--- START ---

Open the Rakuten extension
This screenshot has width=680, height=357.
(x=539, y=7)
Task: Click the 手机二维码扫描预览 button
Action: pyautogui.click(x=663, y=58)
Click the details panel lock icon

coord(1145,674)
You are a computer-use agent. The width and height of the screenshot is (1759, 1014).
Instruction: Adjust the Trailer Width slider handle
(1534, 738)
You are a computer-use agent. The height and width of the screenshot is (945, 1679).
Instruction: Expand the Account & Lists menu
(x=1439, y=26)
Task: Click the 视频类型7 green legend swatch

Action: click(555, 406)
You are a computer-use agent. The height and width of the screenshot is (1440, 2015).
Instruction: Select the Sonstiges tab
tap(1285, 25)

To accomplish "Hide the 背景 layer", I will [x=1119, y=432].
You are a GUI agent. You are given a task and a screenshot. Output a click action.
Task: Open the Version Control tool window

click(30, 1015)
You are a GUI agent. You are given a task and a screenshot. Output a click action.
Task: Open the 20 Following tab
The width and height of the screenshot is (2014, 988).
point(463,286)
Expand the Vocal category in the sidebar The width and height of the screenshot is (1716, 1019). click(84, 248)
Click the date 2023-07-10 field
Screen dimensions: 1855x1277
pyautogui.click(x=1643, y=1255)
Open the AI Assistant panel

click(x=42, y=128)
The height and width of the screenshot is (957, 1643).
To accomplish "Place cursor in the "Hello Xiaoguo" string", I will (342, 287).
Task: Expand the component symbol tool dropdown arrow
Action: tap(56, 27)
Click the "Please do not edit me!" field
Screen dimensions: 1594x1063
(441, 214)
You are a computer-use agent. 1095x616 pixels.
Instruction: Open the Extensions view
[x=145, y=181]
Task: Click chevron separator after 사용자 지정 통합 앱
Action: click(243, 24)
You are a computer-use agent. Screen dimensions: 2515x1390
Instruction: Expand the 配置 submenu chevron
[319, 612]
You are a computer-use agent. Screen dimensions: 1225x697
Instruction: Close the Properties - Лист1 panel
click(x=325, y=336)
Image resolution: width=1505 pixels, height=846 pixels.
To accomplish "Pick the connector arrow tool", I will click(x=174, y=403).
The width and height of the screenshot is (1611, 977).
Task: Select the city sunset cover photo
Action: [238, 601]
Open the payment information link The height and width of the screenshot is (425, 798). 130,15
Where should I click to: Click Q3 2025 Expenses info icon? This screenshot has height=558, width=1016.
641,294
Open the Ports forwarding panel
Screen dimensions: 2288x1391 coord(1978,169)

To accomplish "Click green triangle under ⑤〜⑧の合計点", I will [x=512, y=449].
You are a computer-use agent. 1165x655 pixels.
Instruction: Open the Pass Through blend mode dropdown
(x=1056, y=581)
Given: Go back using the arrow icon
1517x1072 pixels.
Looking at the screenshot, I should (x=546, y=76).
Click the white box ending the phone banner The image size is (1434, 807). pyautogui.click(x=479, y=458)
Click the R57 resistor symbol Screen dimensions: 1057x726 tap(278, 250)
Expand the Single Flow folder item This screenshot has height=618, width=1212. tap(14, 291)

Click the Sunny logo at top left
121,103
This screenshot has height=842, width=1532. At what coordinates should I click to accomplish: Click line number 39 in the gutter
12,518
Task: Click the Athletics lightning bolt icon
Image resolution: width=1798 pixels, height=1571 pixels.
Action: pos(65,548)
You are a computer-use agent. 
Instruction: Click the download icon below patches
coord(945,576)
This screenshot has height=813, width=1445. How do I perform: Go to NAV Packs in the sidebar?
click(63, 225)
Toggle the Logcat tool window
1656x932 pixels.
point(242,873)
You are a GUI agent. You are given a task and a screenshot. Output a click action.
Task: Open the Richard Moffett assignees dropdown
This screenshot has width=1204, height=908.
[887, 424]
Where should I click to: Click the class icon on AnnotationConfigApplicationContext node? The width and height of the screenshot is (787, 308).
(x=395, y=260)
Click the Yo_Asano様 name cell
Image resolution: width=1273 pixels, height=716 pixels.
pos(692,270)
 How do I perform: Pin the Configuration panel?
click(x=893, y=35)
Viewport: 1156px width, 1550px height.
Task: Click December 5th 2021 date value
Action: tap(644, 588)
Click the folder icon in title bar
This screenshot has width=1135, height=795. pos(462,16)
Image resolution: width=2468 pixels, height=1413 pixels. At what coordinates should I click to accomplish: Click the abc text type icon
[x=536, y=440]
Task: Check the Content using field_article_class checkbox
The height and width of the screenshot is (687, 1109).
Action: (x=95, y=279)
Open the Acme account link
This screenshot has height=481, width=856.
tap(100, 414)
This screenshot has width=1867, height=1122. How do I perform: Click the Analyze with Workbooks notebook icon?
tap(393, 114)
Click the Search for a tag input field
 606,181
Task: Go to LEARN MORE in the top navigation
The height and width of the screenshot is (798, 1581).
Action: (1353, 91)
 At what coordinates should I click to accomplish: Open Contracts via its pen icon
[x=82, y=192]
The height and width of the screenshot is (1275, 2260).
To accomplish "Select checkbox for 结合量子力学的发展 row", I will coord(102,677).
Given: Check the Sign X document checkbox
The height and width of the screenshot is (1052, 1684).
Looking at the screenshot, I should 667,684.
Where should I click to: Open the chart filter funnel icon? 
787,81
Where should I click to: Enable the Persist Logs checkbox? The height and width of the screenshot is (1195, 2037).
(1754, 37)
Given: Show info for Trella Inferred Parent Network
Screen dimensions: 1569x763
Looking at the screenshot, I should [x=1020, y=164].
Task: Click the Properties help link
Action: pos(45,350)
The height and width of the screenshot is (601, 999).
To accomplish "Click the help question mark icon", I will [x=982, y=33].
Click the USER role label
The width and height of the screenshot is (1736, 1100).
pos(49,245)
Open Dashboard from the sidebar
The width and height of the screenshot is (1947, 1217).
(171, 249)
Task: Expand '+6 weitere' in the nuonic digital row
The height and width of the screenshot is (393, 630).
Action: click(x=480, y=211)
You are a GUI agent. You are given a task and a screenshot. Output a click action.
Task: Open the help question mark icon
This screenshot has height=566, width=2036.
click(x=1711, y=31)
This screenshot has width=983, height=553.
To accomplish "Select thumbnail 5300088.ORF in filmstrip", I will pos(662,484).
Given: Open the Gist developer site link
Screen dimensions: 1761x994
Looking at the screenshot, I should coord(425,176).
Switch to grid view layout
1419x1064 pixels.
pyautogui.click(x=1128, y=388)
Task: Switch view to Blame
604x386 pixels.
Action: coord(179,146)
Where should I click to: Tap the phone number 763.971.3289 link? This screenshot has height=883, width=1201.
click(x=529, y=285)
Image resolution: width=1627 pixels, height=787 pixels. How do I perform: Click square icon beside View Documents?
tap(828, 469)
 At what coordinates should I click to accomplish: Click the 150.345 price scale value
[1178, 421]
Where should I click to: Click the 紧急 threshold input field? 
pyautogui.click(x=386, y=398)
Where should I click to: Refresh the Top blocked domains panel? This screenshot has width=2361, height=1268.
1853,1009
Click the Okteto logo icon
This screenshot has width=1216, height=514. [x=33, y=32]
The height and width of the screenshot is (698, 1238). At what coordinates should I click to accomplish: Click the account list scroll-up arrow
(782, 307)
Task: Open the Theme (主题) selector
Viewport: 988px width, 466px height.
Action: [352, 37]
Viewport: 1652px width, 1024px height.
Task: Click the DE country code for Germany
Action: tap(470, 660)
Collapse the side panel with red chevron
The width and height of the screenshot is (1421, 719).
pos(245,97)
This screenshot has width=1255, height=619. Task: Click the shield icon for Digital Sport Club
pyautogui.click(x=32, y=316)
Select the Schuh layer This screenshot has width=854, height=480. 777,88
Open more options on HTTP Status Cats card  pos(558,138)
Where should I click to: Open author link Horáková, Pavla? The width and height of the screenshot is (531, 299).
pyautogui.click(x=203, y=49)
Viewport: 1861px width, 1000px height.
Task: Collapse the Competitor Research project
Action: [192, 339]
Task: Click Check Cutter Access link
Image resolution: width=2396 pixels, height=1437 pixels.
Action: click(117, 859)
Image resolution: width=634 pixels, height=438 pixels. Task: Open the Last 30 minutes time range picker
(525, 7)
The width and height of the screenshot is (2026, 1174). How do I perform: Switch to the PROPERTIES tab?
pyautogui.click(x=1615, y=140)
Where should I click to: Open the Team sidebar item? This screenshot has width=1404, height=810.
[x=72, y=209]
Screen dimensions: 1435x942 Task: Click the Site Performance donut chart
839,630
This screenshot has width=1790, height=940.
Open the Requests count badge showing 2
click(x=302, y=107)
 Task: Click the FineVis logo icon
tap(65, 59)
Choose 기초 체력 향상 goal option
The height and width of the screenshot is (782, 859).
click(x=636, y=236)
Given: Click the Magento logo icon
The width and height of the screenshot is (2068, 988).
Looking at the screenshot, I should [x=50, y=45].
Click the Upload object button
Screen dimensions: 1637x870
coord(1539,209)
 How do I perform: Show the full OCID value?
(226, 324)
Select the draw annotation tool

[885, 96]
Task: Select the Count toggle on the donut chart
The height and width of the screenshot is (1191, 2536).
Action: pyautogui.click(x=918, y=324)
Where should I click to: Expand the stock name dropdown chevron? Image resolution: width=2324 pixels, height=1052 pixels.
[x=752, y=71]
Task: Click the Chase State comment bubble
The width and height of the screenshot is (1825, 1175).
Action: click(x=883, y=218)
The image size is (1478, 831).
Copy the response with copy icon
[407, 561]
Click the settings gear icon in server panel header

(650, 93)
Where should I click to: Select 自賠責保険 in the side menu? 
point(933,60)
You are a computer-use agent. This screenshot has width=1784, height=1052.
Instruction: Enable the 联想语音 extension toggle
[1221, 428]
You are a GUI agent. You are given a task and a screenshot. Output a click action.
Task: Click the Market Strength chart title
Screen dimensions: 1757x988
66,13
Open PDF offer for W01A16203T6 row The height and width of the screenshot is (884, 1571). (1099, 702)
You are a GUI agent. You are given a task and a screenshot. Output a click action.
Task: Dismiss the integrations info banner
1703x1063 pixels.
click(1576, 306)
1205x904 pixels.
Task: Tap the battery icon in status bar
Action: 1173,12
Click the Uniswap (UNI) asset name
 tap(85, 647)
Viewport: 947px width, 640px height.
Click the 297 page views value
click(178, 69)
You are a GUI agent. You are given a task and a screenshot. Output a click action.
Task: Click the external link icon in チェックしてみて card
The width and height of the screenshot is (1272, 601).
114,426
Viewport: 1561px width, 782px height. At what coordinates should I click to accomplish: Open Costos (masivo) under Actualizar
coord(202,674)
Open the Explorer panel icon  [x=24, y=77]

--- END ---

REQUIRED ACTION
Please return exactly the lines from the opening line of the data above through the line with "Image resolution: width=1505", both included and nothing else.

TASK ANSWER
Open the Rakuten extension
This screenshot has width=680, height=357.
(x=539, y=7)
Task: Click the 手机二维码扫描预览 button
Action: pyautogui.click(x=663, y=58)
Click the details panel lock icon

coord(1145,674)
You are a computer-use agent. The width and height of the screenshot is (1759, 1014).
Instruction: Adjust the Trailer Width slider handle
(1534, 738)
You are a computer-use agent. The height and width of the screenshot is (945, 1679).
Instruction: Expand the Account & Lists menu
(x=1439, y=26)
Task: Click the 视频类型7 green legend swatch

Action: click(555, 406)
You are a computer-use agent. The height and width of the screenshot is (1440, 2015).
Instruction: Select the Sonstiges tab
tap(1285, 25)

To accomplish "Hide the 背景 layer", I will [x=1119, y=432].
You are a GUI agent. You are given a task and a screenshot. Output a click action.
Task: Open the Version Control tool window

click(30, 1015)
You are a GUI agent. You are given a task and a screenshot. Output a click action.
Task: Open the 20 Following tab
The width and height of the screenshot is (2014, 988).
point(463,286)
Expand the Vocal category in the sidebar The width and height of the screenshot is (1716, 1019). click(84, 248)
Click the date 2023-07-10 field
Screen dimensions: 1855x1277
pyautogui.click(x=1643, y=1255)
Open the AI Assistant panel

click(x=42, y=128)
The height and width of the screenshot is (957, 1643).
To accomplish "Place cursor in the "Hello Xiaoguo" string", I will (342, 287).
Task: Expand the component symbol tool dropdown arrow
Action: tap(56, 27)
Click the "Please do not edit me!" field
Screen dimensions: 1594x1063
(441, 214)
You are a computer-use agent. 1095x616 pixels.
Instruction: Open the Extensions view
[x=145, y=181]
Task: Click chevron separator after 사용자 지정 통합 앱
Action: click(243, 24)
You are a computer-use agent. Screen dimensions: 2515x1390
Instruction: Expand the 配置 submenu chevron
[319, 612]
You are a computer-use agent. Screen dimensions: 1225x697
Instruction: Close the Properties - Лист1 panel
click(x=325, y=336)
Image resolution: width=1505 pixels, height=846 pixels.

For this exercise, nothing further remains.